XSLT vs Flow for mapping

I am coming from a more java-centric development world where XSLT was the norm for XML transformation. There are tools for debugging XSLT transformations. XSLT is fairly easy to read and works well with a version control system in terms of diffs and merging.

The webMethods flow language offers non of that. I have had difficulty maintaining it. I have had problems finding where variables are set and whether there are map steps that will overwrite them. It is harder to see what is going on with the bird’s nest of lines running back and forth making connections. I have been unable to use standard conditional syntax in order to express the logic. Most of all, I have not seen a good way to do diffs on the code, branch it in a version control system, or merge those branches back to the main code.

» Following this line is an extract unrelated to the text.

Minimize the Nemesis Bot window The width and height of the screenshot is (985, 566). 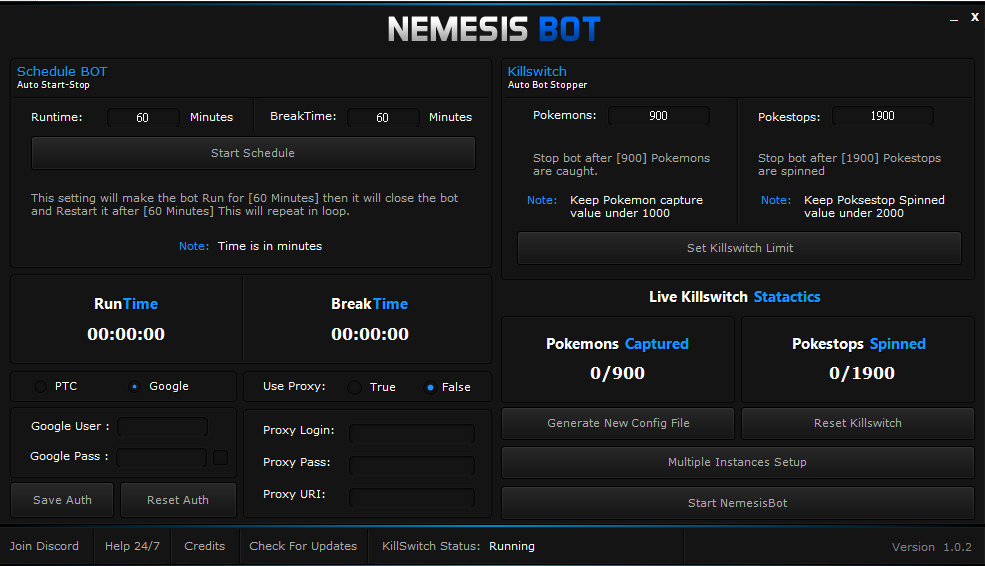coord(949,18)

I am leaning toward using XSLT within webMethods. Is that a bad idea?

Hi David,

which variant to use (Flow vs. XSLT Transformation) depends on several factors.

Please check out for the WmXSLT package for XSLT Transformations (services are described in the IS Built-In-Services Reference).

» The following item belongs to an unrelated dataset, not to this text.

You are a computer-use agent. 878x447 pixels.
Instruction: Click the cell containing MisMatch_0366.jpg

From webMethods 9.12 onwards it is possbible to Local Service Development within Designer which allows access to version control systems via Eclipse Plugins.
Additionally Designer 9.12 also offers a Flow Service Diff Tool.

For Flow Services you might want to check the “Working with Designer” and “Service Development Guide”.

Regards,
Holger

I’d say yes, it’s a bad idea. In some rare cases, XSLT might be the right tool. This would e.g. be the case if you have an XML document (string) that you want to transform into another XML document (string) using some easy rules. Then I wouldn’t transform it to documents, do the transformation, and transform back to XML. Doing a direct XSL is easier in this case.

But as a general engine for data transformation, I’d prefer the flow language anytime. It’s built in into wM, it’s natural there. Flow is a general purpose programming language while XSLT is not. General programming in XSLT is a pane.

You are right that flow code is not easy to diff and to merge. This is a major drawback, and I fail to understand why the flow code isn’t stored in some “predictable” way so that small changes in the code result in small changes in the flow.xml file.

But even then, if you have coding discipline, some coding rules, and maybe some assisting tools (SCA, unit tests, etc.), it’s quite possible to do programming with flow code at a modern level of software engineering.

It’s just so that the vendor does not provide the tools to do all of this, and many companies (including the one I work for) have created their own tools and methods. Which they don’t share with the world for some obvious reasons. There is no such worldwide community like e.g. for Java.